1,6 bilhão de dólares são necessários para salvar milhões de vidas no Chifre da África

Mães chegam a caminhar até cinco horas em busca de ajuda para seus filhos. Países só participaram com metade do valor necessário.

Seca no Chifre da África pode aumentar necessidade de ajuda

“Nossa prioridade é parar esse sofrimento agora”. O apelo, em caráter de urgência, foi feito hoje pelo Secretário-Geral das Nações Unidas, Ban Ki-moon, para que os países apoiem os esforços das agências de ajuda humanitária em atividade no Chifre da África. A conta da ajuda necessária chega a 1,6 bilhão de dólares, mas apenas metade do valor foi recebido até o momento.

Quênia, Somália, Etiópia e Djibuti enfrentam situação “catastrófica”, classificou Ban em referência a pior seca da região nos últimos 50 anos. A taxa de desnutrição infantil chega a 30% na maioria das áreas desses países, de onde milhares de pessoas fogem todos os dias para acampamentos de refugiados lotados. Para mitigar esse quadro, o Secretário-Geral deverá encontrar pessoalmente representantes de Estado. Nesta manhã, ele se reuniu com os diretores das agências que desde março alertam para o atraso no recebimento dos recursos.

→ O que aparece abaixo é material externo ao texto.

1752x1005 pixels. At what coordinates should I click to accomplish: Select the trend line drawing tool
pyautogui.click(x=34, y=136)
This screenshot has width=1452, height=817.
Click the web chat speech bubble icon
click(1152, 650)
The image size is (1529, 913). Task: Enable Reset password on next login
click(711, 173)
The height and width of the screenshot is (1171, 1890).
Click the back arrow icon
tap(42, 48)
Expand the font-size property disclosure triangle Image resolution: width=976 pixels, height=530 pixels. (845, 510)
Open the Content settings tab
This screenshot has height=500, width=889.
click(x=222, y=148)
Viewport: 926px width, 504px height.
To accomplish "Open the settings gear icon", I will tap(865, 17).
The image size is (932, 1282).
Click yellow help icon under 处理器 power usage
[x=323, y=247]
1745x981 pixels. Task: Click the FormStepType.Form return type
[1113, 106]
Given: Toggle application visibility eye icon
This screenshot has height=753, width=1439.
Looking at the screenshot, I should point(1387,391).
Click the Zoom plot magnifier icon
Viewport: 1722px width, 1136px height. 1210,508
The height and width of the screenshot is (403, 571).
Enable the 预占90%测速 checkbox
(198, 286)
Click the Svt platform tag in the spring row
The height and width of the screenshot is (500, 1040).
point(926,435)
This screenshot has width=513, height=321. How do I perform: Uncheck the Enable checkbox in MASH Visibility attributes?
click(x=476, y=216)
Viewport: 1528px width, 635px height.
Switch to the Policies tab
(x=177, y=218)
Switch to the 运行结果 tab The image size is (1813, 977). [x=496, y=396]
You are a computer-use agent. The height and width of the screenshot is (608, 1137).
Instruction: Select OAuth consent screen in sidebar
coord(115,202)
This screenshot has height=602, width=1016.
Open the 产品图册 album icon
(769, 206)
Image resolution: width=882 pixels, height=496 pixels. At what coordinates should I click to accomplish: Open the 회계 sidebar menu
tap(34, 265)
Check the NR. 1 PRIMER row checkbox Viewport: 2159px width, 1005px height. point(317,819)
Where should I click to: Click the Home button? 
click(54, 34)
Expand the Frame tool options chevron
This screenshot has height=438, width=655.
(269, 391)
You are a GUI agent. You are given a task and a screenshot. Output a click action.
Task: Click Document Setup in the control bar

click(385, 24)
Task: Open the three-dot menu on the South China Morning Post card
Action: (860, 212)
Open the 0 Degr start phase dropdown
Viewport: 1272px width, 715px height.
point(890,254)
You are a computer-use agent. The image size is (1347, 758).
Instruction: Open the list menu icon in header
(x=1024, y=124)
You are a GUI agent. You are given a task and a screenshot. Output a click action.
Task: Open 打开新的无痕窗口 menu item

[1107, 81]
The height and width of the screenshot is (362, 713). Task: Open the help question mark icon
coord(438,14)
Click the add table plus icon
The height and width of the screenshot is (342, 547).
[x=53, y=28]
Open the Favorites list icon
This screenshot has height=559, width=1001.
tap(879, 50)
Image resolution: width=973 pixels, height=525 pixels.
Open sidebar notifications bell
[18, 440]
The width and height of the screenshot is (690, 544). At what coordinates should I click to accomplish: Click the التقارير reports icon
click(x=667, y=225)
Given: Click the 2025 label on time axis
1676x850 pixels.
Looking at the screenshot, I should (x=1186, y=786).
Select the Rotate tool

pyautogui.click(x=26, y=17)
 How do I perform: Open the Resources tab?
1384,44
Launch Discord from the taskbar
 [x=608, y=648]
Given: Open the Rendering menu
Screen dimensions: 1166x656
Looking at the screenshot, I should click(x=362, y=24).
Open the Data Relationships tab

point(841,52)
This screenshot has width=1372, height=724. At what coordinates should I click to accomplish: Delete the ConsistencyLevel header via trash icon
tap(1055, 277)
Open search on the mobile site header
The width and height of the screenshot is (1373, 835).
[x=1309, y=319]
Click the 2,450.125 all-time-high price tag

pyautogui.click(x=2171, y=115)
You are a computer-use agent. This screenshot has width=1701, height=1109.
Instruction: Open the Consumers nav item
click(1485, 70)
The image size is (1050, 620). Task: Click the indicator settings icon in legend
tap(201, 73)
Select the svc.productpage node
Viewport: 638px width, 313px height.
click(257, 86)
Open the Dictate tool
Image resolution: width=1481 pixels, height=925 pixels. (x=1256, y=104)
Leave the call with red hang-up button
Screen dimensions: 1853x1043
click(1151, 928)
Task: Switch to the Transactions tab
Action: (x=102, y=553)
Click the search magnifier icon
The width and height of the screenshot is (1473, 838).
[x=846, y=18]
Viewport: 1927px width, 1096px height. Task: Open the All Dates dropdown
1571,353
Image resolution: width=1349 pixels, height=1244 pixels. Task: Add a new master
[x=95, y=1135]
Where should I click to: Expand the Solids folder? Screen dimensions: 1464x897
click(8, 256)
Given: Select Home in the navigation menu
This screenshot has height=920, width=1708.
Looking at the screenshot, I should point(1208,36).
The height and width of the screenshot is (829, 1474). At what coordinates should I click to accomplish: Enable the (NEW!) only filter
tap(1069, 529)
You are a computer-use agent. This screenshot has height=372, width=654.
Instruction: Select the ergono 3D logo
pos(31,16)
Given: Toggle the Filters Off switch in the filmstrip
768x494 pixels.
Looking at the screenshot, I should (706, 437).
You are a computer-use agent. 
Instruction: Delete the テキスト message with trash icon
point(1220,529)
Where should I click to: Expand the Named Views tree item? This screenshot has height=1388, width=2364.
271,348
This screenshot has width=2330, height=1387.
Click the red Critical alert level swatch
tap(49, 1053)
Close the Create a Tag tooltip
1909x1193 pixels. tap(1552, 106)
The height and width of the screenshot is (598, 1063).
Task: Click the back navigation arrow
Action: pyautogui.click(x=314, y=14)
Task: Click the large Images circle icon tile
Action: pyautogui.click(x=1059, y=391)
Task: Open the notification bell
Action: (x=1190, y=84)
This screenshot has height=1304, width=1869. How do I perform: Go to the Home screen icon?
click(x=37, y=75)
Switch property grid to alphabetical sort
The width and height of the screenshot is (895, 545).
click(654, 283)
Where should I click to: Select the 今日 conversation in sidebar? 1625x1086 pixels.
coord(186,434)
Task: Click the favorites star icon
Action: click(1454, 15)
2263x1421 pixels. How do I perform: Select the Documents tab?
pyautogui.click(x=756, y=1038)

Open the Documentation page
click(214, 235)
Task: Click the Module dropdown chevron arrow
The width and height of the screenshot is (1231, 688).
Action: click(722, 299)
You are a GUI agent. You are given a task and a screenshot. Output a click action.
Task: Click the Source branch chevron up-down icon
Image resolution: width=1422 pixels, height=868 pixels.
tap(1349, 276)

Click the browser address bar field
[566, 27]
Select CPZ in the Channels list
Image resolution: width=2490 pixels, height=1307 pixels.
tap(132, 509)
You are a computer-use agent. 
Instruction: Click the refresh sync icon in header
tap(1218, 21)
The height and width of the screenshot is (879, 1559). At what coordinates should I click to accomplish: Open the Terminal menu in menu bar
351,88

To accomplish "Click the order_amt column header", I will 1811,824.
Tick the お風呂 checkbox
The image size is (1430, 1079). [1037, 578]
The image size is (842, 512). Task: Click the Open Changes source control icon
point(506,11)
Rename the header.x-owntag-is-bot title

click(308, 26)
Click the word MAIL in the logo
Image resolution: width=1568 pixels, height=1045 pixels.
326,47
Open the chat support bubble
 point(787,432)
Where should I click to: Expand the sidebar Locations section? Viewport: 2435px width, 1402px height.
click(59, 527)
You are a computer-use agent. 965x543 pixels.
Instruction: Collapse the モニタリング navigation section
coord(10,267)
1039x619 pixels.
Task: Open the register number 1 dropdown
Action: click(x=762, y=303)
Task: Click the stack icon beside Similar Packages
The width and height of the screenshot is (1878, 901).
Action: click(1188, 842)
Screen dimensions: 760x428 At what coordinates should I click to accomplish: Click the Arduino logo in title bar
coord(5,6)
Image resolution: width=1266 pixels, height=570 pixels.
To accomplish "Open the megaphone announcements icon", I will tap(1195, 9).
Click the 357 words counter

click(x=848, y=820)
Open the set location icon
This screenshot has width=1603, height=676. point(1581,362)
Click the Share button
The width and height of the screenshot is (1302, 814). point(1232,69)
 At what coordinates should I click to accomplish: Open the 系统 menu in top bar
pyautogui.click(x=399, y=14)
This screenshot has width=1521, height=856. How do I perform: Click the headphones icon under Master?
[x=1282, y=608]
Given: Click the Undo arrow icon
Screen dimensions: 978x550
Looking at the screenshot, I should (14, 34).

A crise, no entanto, deve se prolongar. A Subsecretária-Geral para Assuntos Humanitários (OCHA), Valerie Amos, visitou um dos centros médicos na Etiópia e informou que além de alimentos, é preciso fornecer água potável, cuidados médicos, proteção e abrigo. “O que mais me impressionou foi ver uma mulher caminhar até cinco horas para conseguir ajuda. Precisamos reconhecer que as necessidades vão aumentar. Mais recursos são urgentemente necessários.”

O Relator Especial da ONU para o Direito à Alimentação, Olivier De Schutter, disse que a comunidade internacional precisa estar preparada para o aumento do número de secas. “A crise parece uma calamidade natural, mas é em parte fabricada”, disse ele prevendo um aumento na frequência de crises semelhantes em consequência das mudanças climáticas.